### [Exercise]
Reproduce every one of the following records word for word, line by line, without changing anything.

·····

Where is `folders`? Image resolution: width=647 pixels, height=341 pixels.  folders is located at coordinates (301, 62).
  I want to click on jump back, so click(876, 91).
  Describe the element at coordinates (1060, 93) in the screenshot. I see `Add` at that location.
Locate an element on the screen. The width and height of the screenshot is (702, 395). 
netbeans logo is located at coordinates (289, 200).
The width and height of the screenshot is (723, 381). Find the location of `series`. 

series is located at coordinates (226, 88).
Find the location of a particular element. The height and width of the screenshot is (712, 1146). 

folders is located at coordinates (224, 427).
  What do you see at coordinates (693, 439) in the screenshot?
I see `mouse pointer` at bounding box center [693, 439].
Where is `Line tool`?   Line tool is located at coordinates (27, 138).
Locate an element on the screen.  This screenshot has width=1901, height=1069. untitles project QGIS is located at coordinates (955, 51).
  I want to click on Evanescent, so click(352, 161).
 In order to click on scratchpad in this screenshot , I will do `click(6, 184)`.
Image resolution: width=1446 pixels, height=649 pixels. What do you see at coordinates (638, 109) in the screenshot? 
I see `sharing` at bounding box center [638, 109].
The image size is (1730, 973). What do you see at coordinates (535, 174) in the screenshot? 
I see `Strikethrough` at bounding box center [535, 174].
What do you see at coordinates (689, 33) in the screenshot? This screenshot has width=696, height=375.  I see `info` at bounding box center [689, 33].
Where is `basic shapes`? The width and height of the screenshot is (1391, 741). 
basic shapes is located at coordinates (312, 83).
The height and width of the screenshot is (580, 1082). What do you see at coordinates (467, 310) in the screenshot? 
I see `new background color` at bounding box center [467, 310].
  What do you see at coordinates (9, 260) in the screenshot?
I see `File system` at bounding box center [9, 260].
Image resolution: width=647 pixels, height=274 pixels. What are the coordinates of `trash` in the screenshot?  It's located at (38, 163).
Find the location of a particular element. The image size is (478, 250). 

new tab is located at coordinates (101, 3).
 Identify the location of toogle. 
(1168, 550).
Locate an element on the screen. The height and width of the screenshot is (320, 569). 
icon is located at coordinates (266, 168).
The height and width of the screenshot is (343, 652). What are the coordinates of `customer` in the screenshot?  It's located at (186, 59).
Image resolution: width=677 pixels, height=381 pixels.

·····

### [Task result]
Where is `folders`? Image resolution: width=647 pixels, height=341 pixels.  folders is located at coordinates (301, 62).
  I want to click on jump back, so click(876, 91).
  Describe the element at coordinates (1060, 93) in the screenshot. I see `Add` at that location.
Locate an element on the screen. The width and height of the screenshot is (702, 395). 
netbeans logo is located at coordinates (289, 200).
The width and height of the screenshot is (723, 381). Find the location of `series`. 

series is located at coordinates (226, 88).
Find the location of a particular element. The height and width of the screenshot is (712, 1146). 

folders is located at coordinates (224, 427).
  What do you see at coordinates (693, 439) in the screenshot?
I see `mouse pointer` at bounding box center [693, 439].
Where is `Line tool`?   Line tool is located at coordinates (27, 138).
Locate an element on the screen.  This screenshot has width=1901, height=1069. untitles project QGIS is located at coordinates (955, 51).
  I want to click on Evanescent, so click(352, 161).
 In order to click on scratchpad in this screenshot , I will do `click(6, 184)`.
Image resolution: width=1446 pixels, height=649 pixels. What do you see at coordinates (638, 109) in the screenshot? 
I see `sharing` at bounding box center [638, 109].
The image size is (1730, 973). What do you see at coordinates (535, 174) in the screenshot? 
I see `Strikethrough` at bounding box center [535, 174].
What do you see at coordinates (689, 33) in the screenshot? This screenshot has width=696, height=375.  I see `info` at bounding box center [689, 33].
Where is `basic shapes`? The width and height of the screenshot is (1391, 741). 
basic shapes is located at coordinates (312, 83).
The height and width of the screenshot is (580, 1082). What do you see at coordinates (467, 310) in the screenshot? 
I see `new background color` at bounding box center [467, 310].
  What do you see at coordinates (9, 260) in the screenshot?
I see `File system` at bounding box center [9, 260].
Image resolution: width=647 pixels, height=274 pixels. What are the coordinates of `trash` in the screenshot?  It's located at (38, 163).
Find the location of a particular element. The image size is (478, 250). 

new tab is located at coordinates (101, 3).
 Identify the location of toogle. 
(1168, 550).
Locate an element on the screen. The height and width of the screenshot is (320, 569). 
icon is located at coordinates (266, 168).
The height and width of the screenshot is (343, 652). What are the coordinates of `customer` in the screenshot?  It's located at (186, 59).
Image resolution: width=677 pixels, height=381 pixels.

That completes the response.